* INFORMATION GIVEN
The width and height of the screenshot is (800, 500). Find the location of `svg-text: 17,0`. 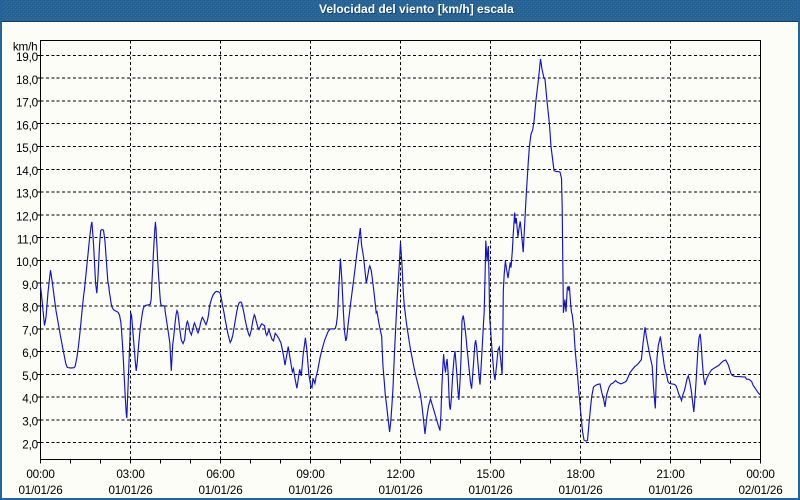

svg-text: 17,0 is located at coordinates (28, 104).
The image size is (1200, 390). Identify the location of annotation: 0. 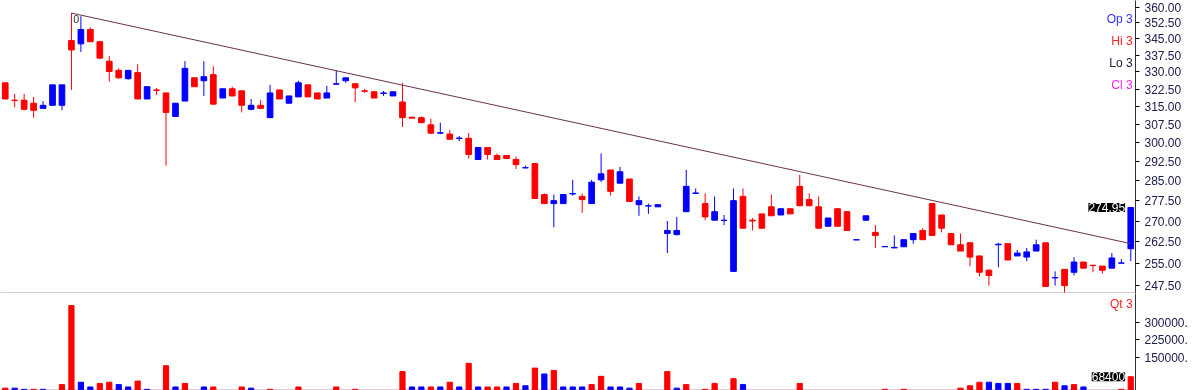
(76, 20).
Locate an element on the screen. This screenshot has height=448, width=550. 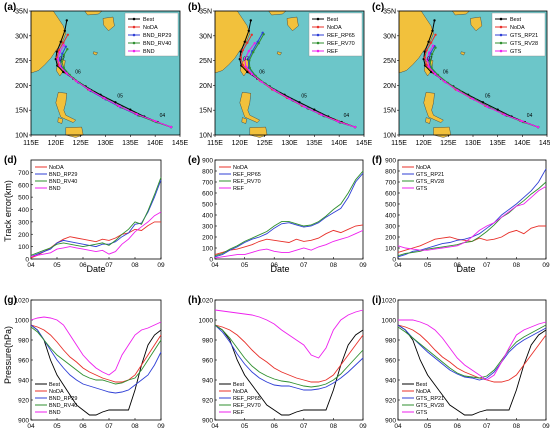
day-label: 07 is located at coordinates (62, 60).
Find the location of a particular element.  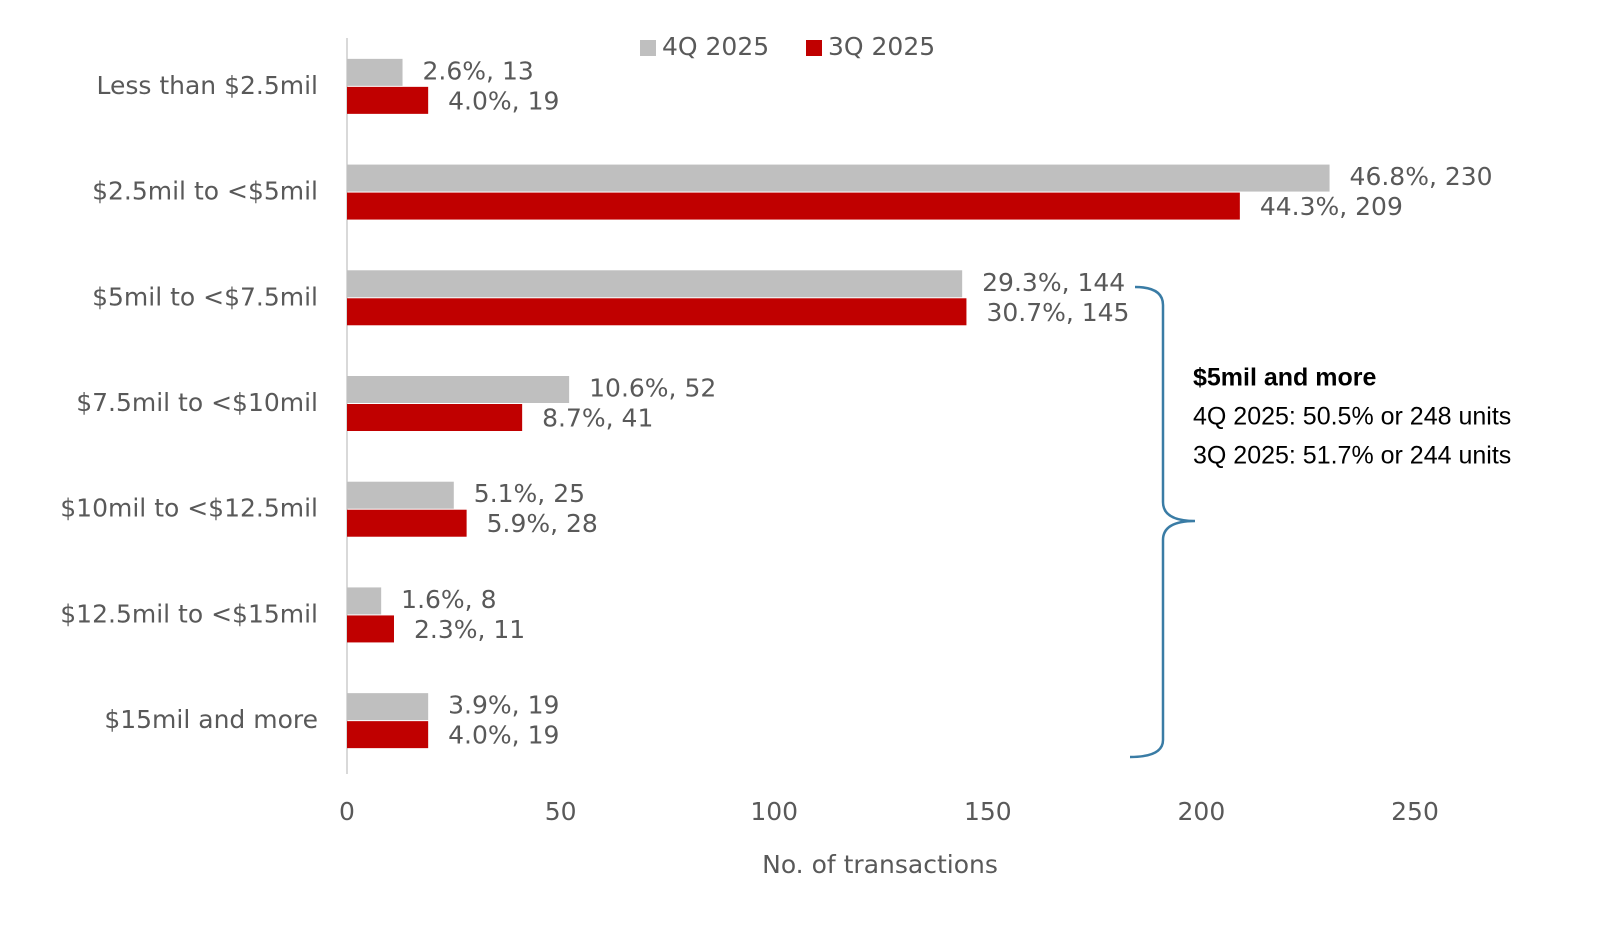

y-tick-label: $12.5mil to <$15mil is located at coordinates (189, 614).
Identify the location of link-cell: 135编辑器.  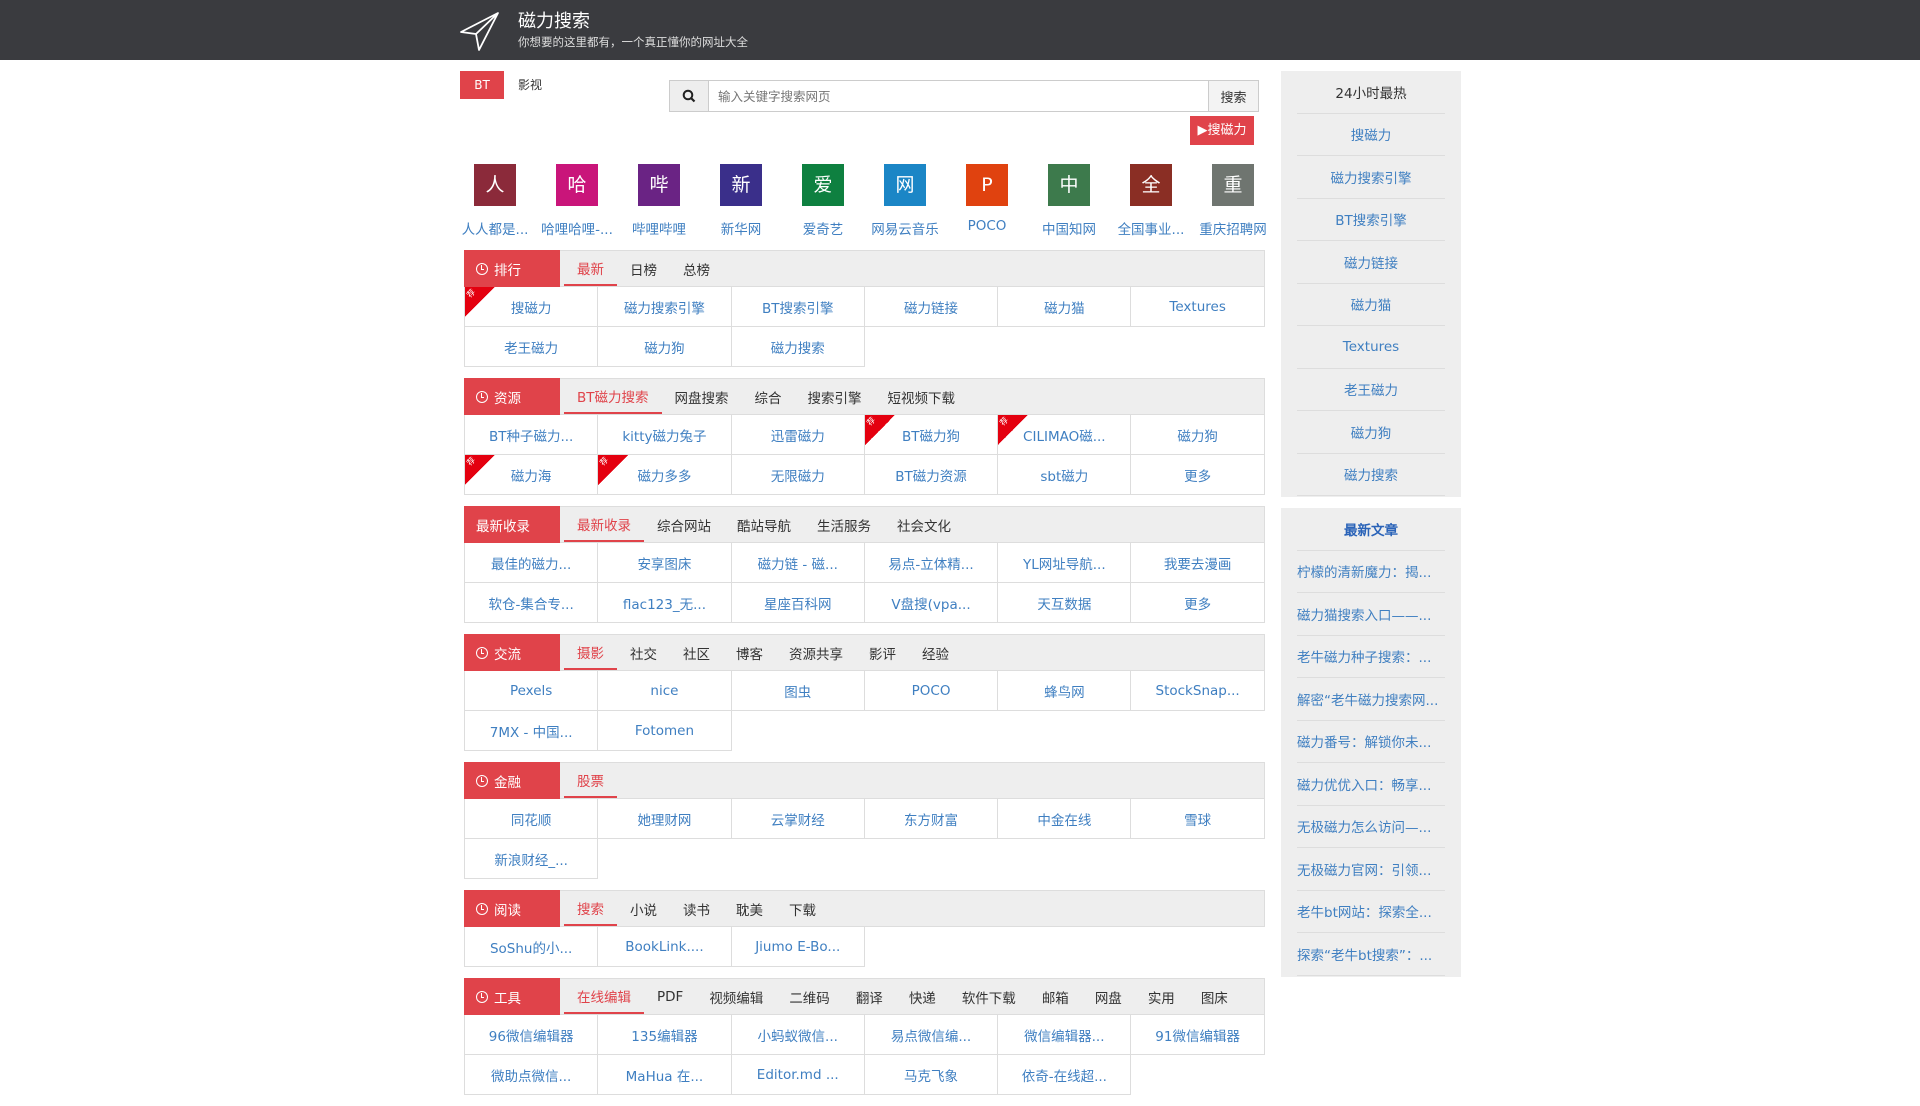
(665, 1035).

* WORK ITEM
Reproduce every line of the entries above word for word, leaving out the pictures.

* EXPECTED ANSWER
The width and height of the screenshot is (800, 500). Find the location of `svg-text: 17,0`. 

svg-text: 17,0 is located at coordinates (28, 104).
The image size is (1200, 390). Identify the location of annotation: 0. 
(76, 20).
Locate an element on the screen. This screenshot has height=448, width=550. 
day-label: 07 is located at coordinates (62, 60).
Find the location of a particular element.  

y-tick-label: $12.5mil to <$15mil is located at coordinates (189, 614).
Identify the location of link-cell: 135编辑器.  
(665, 1035).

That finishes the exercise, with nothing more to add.